***** Listed records *****
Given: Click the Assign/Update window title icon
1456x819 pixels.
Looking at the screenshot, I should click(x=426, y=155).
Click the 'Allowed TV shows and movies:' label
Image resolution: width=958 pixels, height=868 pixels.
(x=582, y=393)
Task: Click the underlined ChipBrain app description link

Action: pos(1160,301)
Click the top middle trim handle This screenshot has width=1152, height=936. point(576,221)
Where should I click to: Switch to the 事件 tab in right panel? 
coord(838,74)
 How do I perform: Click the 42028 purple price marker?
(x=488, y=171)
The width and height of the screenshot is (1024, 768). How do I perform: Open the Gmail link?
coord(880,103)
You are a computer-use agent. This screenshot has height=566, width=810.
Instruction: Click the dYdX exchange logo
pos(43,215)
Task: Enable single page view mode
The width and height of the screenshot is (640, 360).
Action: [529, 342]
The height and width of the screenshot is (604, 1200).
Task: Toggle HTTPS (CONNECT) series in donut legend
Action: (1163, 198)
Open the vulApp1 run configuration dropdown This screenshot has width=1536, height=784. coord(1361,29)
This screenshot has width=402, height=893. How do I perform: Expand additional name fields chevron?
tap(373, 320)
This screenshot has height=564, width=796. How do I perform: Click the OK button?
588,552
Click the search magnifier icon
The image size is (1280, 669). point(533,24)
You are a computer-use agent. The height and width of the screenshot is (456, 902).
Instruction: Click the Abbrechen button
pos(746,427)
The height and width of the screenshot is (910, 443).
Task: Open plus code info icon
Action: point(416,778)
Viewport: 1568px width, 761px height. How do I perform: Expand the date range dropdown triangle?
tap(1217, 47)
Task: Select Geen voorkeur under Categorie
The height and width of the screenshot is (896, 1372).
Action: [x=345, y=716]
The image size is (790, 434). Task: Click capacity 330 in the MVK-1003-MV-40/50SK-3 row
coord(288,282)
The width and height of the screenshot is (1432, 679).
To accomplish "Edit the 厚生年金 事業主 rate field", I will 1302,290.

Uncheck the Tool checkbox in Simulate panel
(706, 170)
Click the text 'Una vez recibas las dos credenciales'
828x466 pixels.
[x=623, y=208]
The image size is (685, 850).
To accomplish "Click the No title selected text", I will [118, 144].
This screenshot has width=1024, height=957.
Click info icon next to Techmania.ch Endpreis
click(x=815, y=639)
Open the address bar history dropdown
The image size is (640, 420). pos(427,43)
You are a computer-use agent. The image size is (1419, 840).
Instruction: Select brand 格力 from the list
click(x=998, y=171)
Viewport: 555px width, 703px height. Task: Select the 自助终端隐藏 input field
*****
Direction: Replace "screenshot" with "image" in the data between the lines holding "Click the top" and "pos(43,215)", inclusive. Return only those lines, with everything else unchanged.

Answer in full:
Click the top middle trim handle This image has width=1152, height=936. point(576,221)
Where should I click to: Switch to the 事件 tab in right panel? 
coord(838,74)
 How do I perform: Click the 42028 purple price marker?
(x=488, y=171)
The width and height of the image is (1024, 768). How do I perform: Open the Gmail link?
coord(880,103)
You are a computer-use agent. This image has height=566, width=810.
Instruction: Click the dYdX exchange logo
pos(43,215)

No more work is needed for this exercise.